#### Texte source:
=-=-=-=-=
Ce trouble, je le vois également dans l’hyperbole « qui passait par-dessus quelques sièges pour arriver où l'on dansait » montrant une certaine fébrilité, complètement à rebours des usages et de la bienséance. Sous le vernis des bonnes manières, le masque du duc de Nemours, commencerait-il déjà à se craqueler et à se fissurer ?

Dans le 3ème axe, la réciprocité des sentiments entre le duc et la princesse est de plus en plus évident. Je le devine par le parallélisme centré autour de la surprise : « difficile de n'être pas surprise » ; « mais il était difficile aussi de voir Madame de Clèves » ; "Monsieur de Nemours fut tellement surpris de sa beauté."

On pourra être également étonné par l’adjectif « surprise », au féminin. Pourquoi ce féminin là où la neutralité du narrateur aurait logiquement voulu un masculin ? Est-ce donc une bribe de pensées de la princesse émergeant là au beau milieu du texte ? Est-ce une réflexion du narrateur ? Les 2 ? Ce trouble énonciatif – on l’appelle aussi discours indirect libre – communique selon moi tout aussi bien le trouble du lecteur (qui ne comprend plus trop qu’il est en train de lire) que celui des personnages, submergés par ce qui leur arrive.

Dans le 4ème axe, l’amplification de cette réciprocité me parait de plus en plus évidente, notamment à travers l’emploi des pronoms personnels « ils », « les » ou « leur ». (Exemples)

En quoi ces pronoms éclairent-ils cette impression ? Selon moi, ils commencent à être pleinement utilisés par le narrateur dès lors que le duc et la princesse se touchent pour danser… comme si, à l’instant même où ils commençaient à devenir un « couple » au regard de l’assemblée, le narrateur faisait le choix de ne plus les dissocier l’un de l’autre. Mon impression, effectivement, est de me dire que ces deux-là, à cet instant, ne se pensent plus comme deux individus distincts… mais bel et bien comme un tout indissociable.

Cette pression pesant sur les deux personnages est d’autant plus forte que l’entourage lui-même, à l’affut du moindre mouvement, presse ce nouveau binôme à se mettre ensemble.

Je peux le voir par la phrase « il s'éleva dans la salle un murmure de louanges ».

Autrement dit, les spectateurs de cette naissance « amoureuse » paraissent déjà presque adouber une relation… en sachant pertinemment que la princesse de Clèves est déjà mariée.
=-=-=-=-=
#### Données extraites:
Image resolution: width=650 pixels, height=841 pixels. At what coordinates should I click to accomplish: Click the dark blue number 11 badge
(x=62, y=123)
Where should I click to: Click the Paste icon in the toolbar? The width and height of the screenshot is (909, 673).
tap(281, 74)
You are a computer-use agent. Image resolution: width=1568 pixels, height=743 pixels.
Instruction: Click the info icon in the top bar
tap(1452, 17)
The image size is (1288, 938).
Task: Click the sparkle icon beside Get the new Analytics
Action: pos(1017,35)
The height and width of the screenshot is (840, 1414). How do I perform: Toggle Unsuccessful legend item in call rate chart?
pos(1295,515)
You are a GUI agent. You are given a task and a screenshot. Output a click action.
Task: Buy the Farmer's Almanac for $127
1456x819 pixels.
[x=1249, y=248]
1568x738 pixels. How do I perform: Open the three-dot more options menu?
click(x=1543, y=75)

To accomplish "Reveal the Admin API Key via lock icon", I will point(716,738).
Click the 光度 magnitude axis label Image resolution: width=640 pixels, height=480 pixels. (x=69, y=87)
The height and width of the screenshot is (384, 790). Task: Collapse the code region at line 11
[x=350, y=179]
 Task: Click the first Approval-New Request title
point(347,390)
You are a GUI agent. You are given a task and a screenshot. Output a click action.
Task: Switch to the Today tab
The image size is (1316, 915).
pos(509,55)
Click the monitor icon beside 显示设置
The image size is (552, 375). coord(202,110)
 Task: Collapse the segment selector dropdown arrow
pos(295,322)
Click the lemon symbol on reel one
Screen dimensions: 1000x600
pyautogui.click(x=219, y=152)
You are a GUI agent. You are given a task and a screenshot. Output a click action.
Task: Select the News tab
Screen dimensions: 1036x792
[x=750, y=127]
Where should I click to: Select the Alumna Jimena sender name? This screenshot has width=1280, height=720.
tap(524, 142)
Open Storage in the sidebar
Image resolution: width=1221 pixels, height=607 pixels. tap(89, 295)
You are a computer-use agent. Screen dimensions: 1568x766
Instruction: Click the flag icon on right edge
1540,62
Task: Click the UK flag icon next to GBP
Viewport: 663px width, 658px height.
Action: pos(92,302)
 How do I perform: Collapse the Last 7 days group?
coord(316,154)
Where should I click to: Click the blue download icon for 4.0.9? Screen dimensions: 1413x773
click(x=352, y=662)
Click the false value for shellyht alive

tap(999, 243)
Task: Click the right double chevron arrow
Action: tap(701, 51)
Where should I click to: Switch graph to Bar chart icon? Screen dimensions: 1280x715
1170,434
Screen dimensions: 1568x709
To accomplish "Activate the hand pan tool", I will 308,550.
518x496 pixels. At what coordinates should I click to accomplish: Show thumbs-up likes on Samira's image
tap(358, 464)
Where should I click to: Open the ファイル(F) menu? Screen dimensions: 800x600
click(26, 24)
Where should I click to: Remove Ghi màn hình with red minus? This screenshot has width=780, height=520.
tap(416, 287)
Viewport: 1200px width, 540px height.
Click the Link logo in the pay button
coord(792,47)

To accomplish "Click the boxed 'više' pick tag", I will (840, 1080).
=-=-=-=-=
#### Problèmes à résoudre:
a – Traduisez en anglais cette phrase du commentaire sur le duc de Nemours et la princesse de Clèves : « Autrement dit, les spectateurs de cette naissance « amoureuse » paraissent déjà presque adouber une relation… en sachant pertinemment que la princesse de Clèves est déjà mariée. »
b – Indiquez si chaque affirmation s'accorde avec le commentaire sur le duc de Nemours et la princesse de Clèves, en répondant par oui ou non et en citant les mots décisifs du texte. (i) Le commentaire relève un murmure de louanges dans la salle. (ii) Le commentaire note que l'adjectif « surprise » est employé au masculin. (iii) D'après le commentaire, la princesse de Clèves n'est pas encore mariée.
c – Poursuivez le commentaire sur le duc de Nemours et la princesse de Clèves à partir de sa dernière phrase.
Les lignes ne sont pas nécessaires pour ce travail.

#### Réponses par consigne:
a – In other words, the spectators of this "romantic" birth already seem almost to give their blessing to a relationship… while knowing full well that the princess of Clèves is already married.

b –
(i) Oui : « il s'éleva dans la salle un murmure de louanges ».
(ii) Non : « l’adjectif « surprise », au féminin ».
(iii) Non : « la princesse de Clèves est déjà mariée ».

c –
Et ce n’est pas tout… le roi et les reines eux-mêmes, pourtant symboles et garant d’une certaine moralité, haute autorité spirituelle dans une monarchie de droit divin, semblent eux aussi approuver cette relation interdite (ex : « Le Roi et les Reines se souvinrent qu'ils ne s'étaient jamais vus, et trouvèrent quelque chose de singulier de les voir danser ensemble »).

Serait-ce là une façon de mettre la pression aux jeunes amoureux et de les mettre face à leurs angoisses, leurs interdits et leur propre moralité ?

Dans le 5ème et dernier axe, l’intensité et l’angoisse me paraissent à leur comble lorsque le roi et les reines – encore eux - poussent nos personnages à se découvrir, obligeant ainsi la princesse à montrer ses sentiments interdits aux regards de tous…

Il y aurait donc bien comme une gradation dans ce passage où la princesse, de plus en plus acculée, ESSAYE DE NE PAS MONTRER CE QU’ELLE VOUDRAIT CACHER AU PLUS PROFOND DE SON intimité ! Car en disant le nom du duc (et le point de vue omniscient nous a clairement montré qu’elle savait très bien son nom avant même de le connaitre), elle fait savoir aux yeux de tous qu’elle s’est intéressée à quelqu’un qu’elle n’est pas sans censé connaître et qu’elle n’est pas censé aimer (– rappelons-le très justement : elle est déjà mariée à Monsieur de Clèves !).

 

La réponse de Nemours, tout en litotes, permet d’esquiver la demande royale… mettant la princesse encore plus devant le fait accompli…

 

Alors que la tension semble être déjà très forte, la dauphine l’accentue encore plus en mettant la princesse dos au mur…

Elle aussi en litote (elle passe par une négation pour ne pas avoir à affirmer), la princesse esquive comme elle peut la question, suggérant le flou pour ne pas avoir à se déshonorer et ainsi dévoiler ses sentiments devant tout le monde !

 

CONCLUSION

Pour conclure, nous pouvons donc dire que cet extrait évoque des thèmes chers au classicisme et à Mme de La Fayette, comme la passion cohabitant avec la raison ; l’intensité dans les regards échangés, freinés et jugés par la morale… sans oublier l’intimité de la princesse sans arrêt assiégée par cet entourage qui est constamment là, prêt à l’épier, la scruter… et à commenter le moindre de ses faits et gestes.

Si ce jeu de dupe est également parfaitement montré dans le film de Christophe Honoré la Belle personne faisant de Junie – le nom de l’héroïne dans le long métrage – une incarnation tout à fait moderne et contemporaine de ce beau personnage féminin du XVIIème siècle, on peut néanmoins se demander si la naissance de cet amour ne s’est pas développée, précisément parce qu’une force opposée – la raison – et un entourage oppressant la poussaient à le cacher.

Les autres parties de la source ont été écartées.